His back spoke. “Go into town. Maybe somebody there will care.”

“Thanks for your help. You are so kind.” I said as I pulled a shocked Cool-guy out onto the street.

“I normally travel to Asia.” He said. “If you had a problem with your computer there, they would KILL to help you solve it.”

“I liked that Steve Martin guy. He was so… sour. He must balance out the real Steve Martin. I’m glad we came to Portugal. Now I understand opposites.”

“Yeah. Sure.” Cool-guy said. “Let’s see how you feel about him when you can’t post your columns. What if the New York Times stops publishing you because you can’t meet your deadline?”

“Oh. I’m sure someone else would pick me up.” I laughed.

Though we were walking around the center of town, we couldn’t hide from that relentless wind. We held each other to stay warm as we walked. We stumbled into the first crowded restaurant we could find.

“The food has to be good here, right?” I said as we passed all the locals eating heaps of food on large platters.
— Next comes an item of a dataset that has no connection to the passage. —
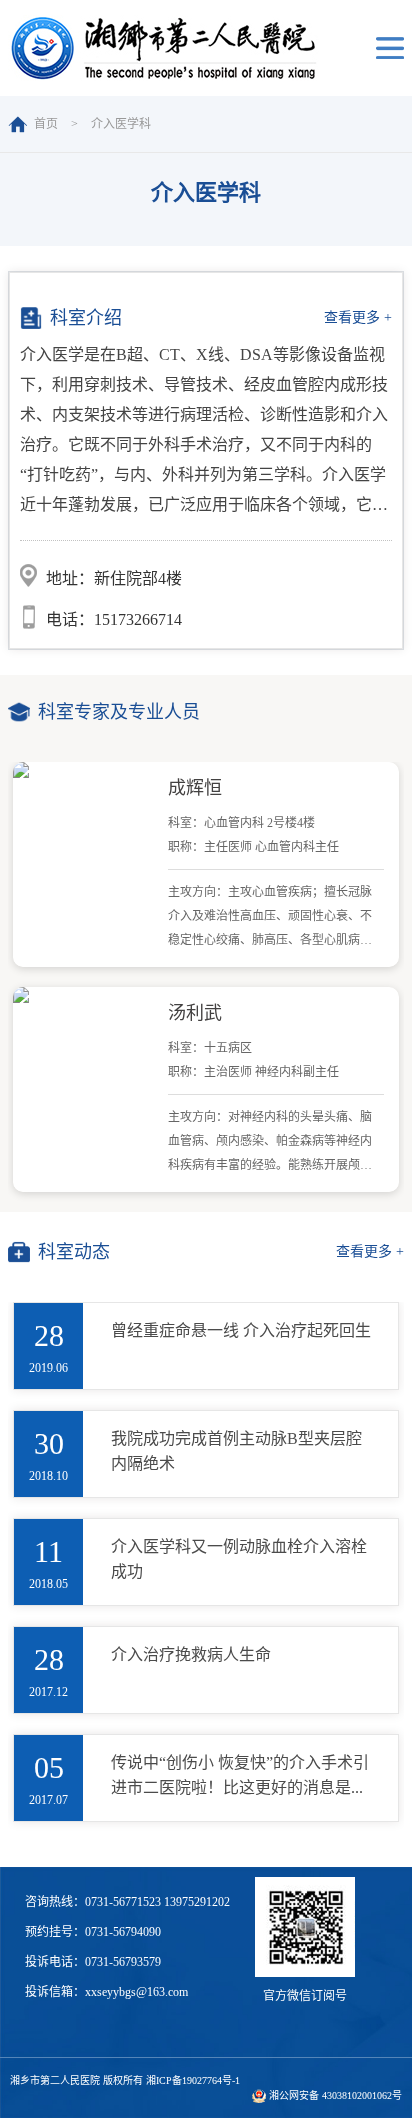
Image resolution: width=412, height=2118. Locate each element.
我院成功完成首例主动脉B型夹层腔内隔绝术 (236, 1451)
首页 (46, 124)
The restaurant was too bright. We sat in a darkened corner. “It’ll be more romantic.” Cool-guy assured me.

The waitress wasn’t so sure. “It is better in the light.”

“We like the dark.” I smiled.

“But you can not see your food here.”

“We like it here.” Cool-guy smiled.

“I’ll bring you a candle.” The waitress shrugged. “To help you celebrate.”

I leaned over to Cool-guy. “What are we celebrating?”

“Getting service without an argument.” He said, and ordered two fish dinners.

Our fish arrived.

I cut a small piece from the pool of butter that it was soaking in and popped it into my mouth.

“Let me guess.” Cool-guy cringed. “It tastes like butter.”

“Nope. It tastes like lamb. Tough and chewy, old lamb.”

“Oh.” He smiled. “I love Portugal. The wind. The highways that end abruptly. Sour hotel managers. And fish that tastes like lamb.”

I laughed. “Sweet Cool-guy, maybe tomorrow you can go surfing.”

The waitress overheard us. “There is no surfing. The wind is blowing out to sea, so the waves are going out to sea. You can’t surf. The waves are no good.”

“Thanks.” I laughed.

Cool-guy worked on his meal. “I don’t think this is fish. I think it’s dehydrated dog meat.”

“Strange that the butter adds no flavor, isn’t it?”

“If I were home, I’d spit this out and refuse to pay.”

“Honey. I’m glad your travel manners are intact.”

“It has nothing to do with manners.” He said. “I have a feeling this bite right here may be as good as it gets, in Portugal.”